Both Sides
By Rev. Nina D. Grey
September, 2002
Index of Rev. Grey's Columns


I often talk in this column about my view from the window, the lake to my right and in front, stretching to the horizon. I can also see the tall buildings to the north in the loop and beyond. Today I see also the pillow of clouds at the horizon and above them the darkness of thunderstorm clouds. Daily I am aware of the immensity of this Midwestern city. But rarely do I look down, down, down to the earth in the distance in a gap between clusters of buildings. And today I do, my eyes drawn there by a light receding around a curve. It is a train, what kind I do not know, where exactly it is going I am not sure. Is it the Metra, just taking people to the loop? Will they just walk into buildings on their way to work? Or are they headed to places farther on?

I live by myself in an apartment high above the earth, separated by walls and floors, windows and concrete from other dwellers, even from the birds who sometimes fly this high. But daily I am reminded by my view of my connections with everything and everyone. Everything is connected to everything else in this interdependent web of our existence.

I felt this most profoundly this summer, spending time as I did with my family, sister, niece and nephew, brother and sister in law, daughter, son in law and grandchild; grieving the loss of an aunt with an uncle, her brother, and other family - aunt and cousins. I felt it in response to deep losses: my aunt, a dear colleague -- Rev. Rudy Nemser -- and two of our longest time members and dearly beloved -- Arnita Boswell, and now, most recently, Alex Coutts.

I feel connections in the grieving we do together as a community and as families, and I feel them, too, with the spirits of those who have gone before us. They left us a profound legacy of integrity and giving, a legacy which strengthened the bonds of human to human and left us richer. I feel this connection with the visitor and newcomer to our church, whose eyes and voices often tell a story of seeking a community which will nurture their spirit and support their journey. I feel it in the excitement we generate in response to ideas and feelings which grip us, and also in our moments of wondering where we are and where we are going. I sense it in the joy we find in being together, a community of all ages; in our celebrations of beginnings and endings and changes; in the ways we discover to respond to injustice in our wider world.

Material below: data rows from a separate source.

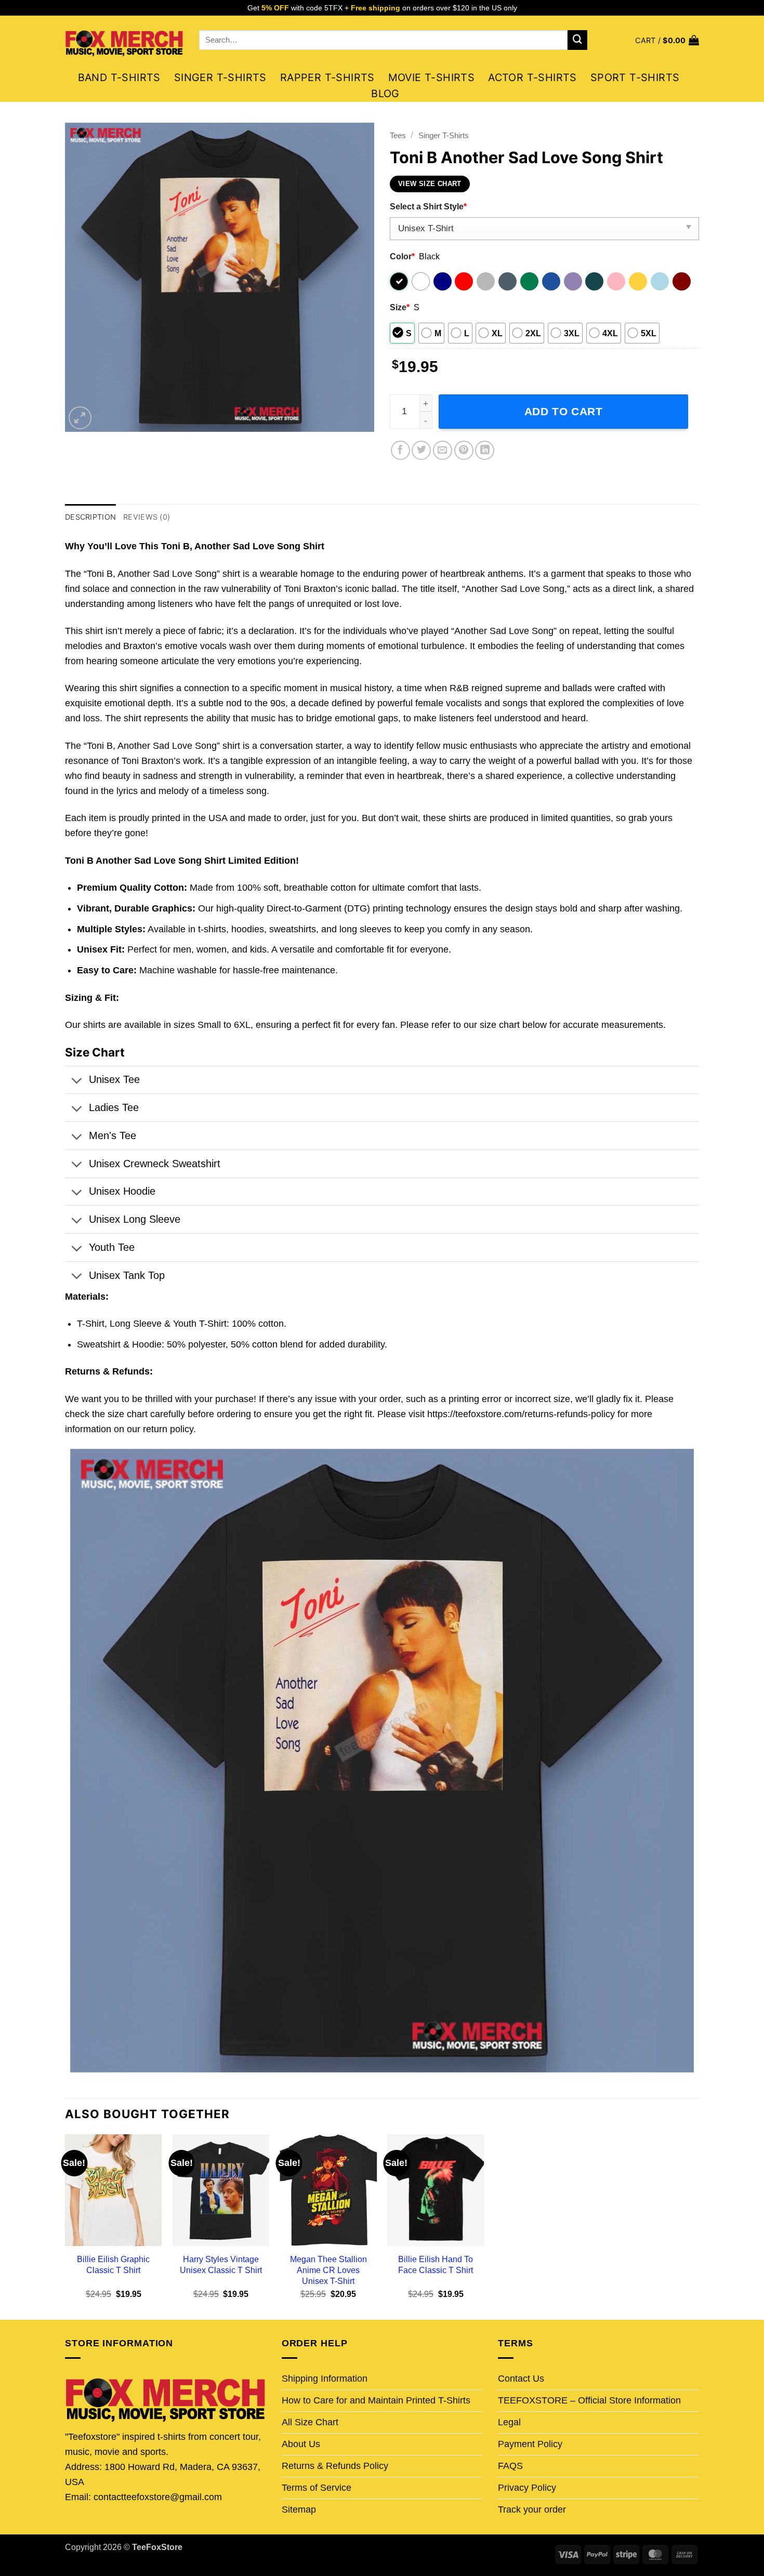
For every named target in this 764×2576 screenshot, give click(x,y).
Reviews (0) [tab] (146, 516)
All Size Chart (310, 2422)
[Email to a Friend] (442, 450)
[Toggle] (76, 1081)
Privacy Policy (527, 2487)
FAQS (510, 2466)
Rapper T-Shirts (327, 77)
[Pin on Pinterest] (463, 450)
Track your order (532, 2509)
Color (402, 256)
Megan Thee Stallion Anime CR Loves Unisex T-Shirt (328, 2270)
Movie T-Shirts (431, 77)
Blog (385, 93)
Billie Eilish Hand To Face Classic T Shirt (435, 2264)
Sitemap (299, 2509)
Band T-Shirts (119, 77)
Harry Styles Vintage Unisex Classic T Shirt (221, 2264)
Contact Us (521, 2378)
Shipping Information (324, 2378)
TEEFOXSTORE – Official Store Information (589, 2400)
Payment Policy (530, 2444)
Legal (509, 2422)
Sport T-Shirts (635, 77)
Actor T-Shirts (532, 77)
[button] (667, 40)
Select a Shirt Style (428, 206)
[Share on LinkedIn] (484, 450)
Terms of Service (316, 2487)
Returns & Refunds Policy (335, 2466)
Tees (398, 135)
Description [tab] (90, 516)
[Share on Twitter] (421, 450)
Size (400, 307)
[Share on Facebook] (400, 450)
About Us (301, 2444)
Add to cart (563, 411)
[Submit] (577, 40)
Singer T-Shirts (220, 77)
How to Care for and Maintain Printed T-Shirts (376, 2400)
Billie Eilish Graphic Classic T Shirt (113, 2264)
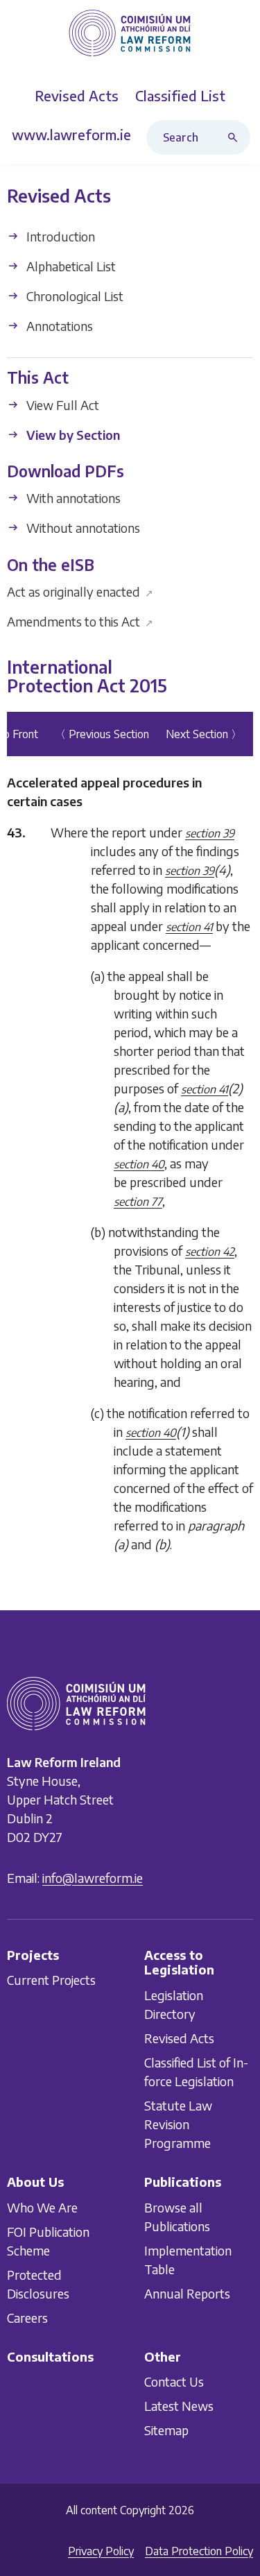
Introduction (59, 236)
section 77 (138, 1202)
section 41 (189, 927)
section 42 (209, 1252)
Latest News (179, 2406)
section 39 (209, 833)
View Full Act (61, 405)
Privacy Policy (101, 2551)
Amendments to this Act (80, 621)
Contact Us (174, 2381)
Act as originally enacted (80, 591)
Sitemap (166, 2430)
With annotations (72, 498)
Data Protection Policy (199, 2551)
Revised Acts (179, 2038)
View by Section (72, 435)
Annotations (58, 326)
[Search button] (235, 137)
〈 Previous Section (102, 734)
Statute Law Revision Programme (178, 2124)
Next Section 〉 (204, 734)
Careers (27, 2317)
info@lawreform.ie (92, 1878)
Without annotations (82, 528)
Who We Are (42, 2207)
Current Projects (51, 1980)
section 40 (139, 1164)
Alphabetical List (70, 266)
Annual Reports (187, 2293)
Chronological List (73, 296)
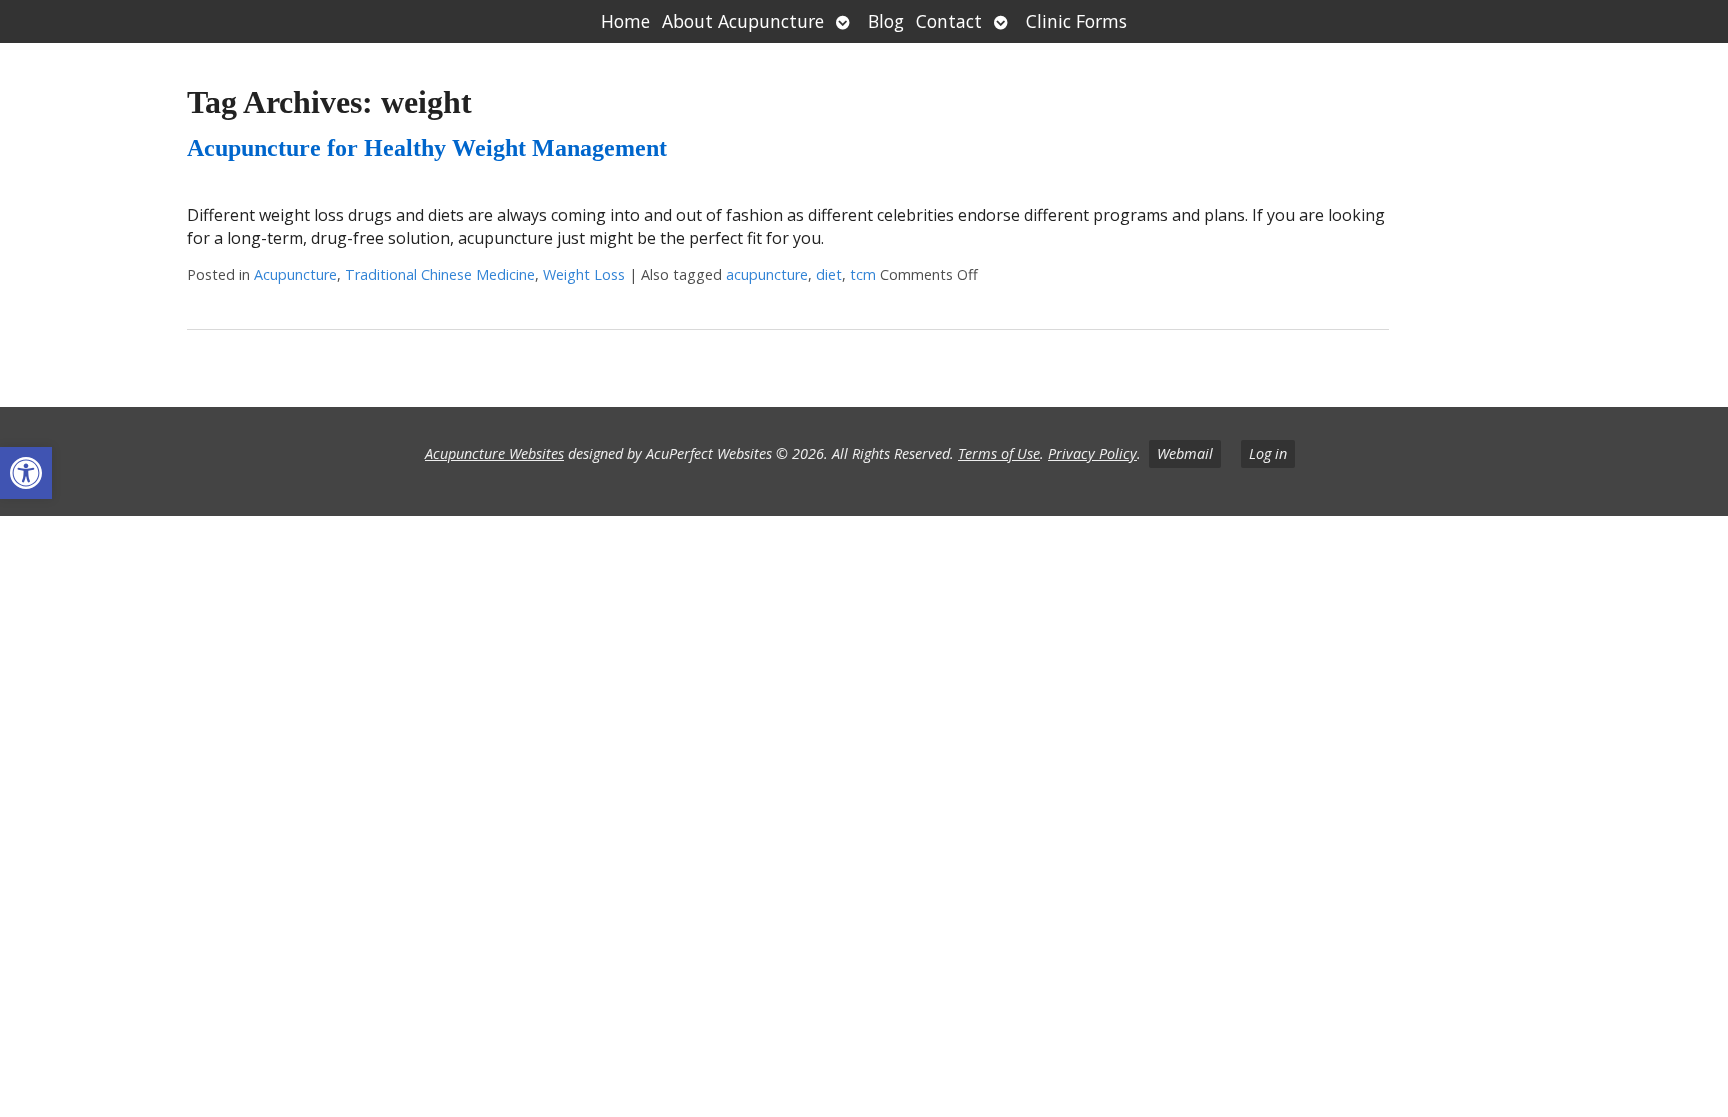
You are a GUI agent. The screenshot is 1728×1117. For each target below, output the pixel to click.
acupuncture (767, 274)
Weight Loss (584, 274)
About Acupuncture (743, 21)
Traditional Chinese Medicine (440, 274)
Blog (886, 21)
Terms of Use (999, 453)
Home (625, 21)
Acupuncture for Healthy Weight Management (427, 148)
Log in (1268, 453)
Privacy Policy (1092, 453)
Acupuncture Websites (494, 453)
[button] (26, 473)
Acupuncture (295, 274)
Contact (949, 21)
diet (829, 274)
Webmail (1185, 453)
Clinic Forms (1076, 21)
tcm (863, 274)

Let us begin this new church year with a deep sense of our interdependence. Let our life together be an expression of our caring for one another and also of our caring for all beings beyond our door, for nothing, not stone nor creed nor philosophy, not death nor grief nor any other thing separates us from the unity of life. Let the love we hold for one another become a welcoming greeting to all who come into our community seeking a religious home. Let us be sure to help each other know, oldtimer and newcomer alike, that we cherish both our individual, unique selves, with all our diverse expression, and the underlying, common, interdependent weaving of being which holds and keeps us together and helps us grow.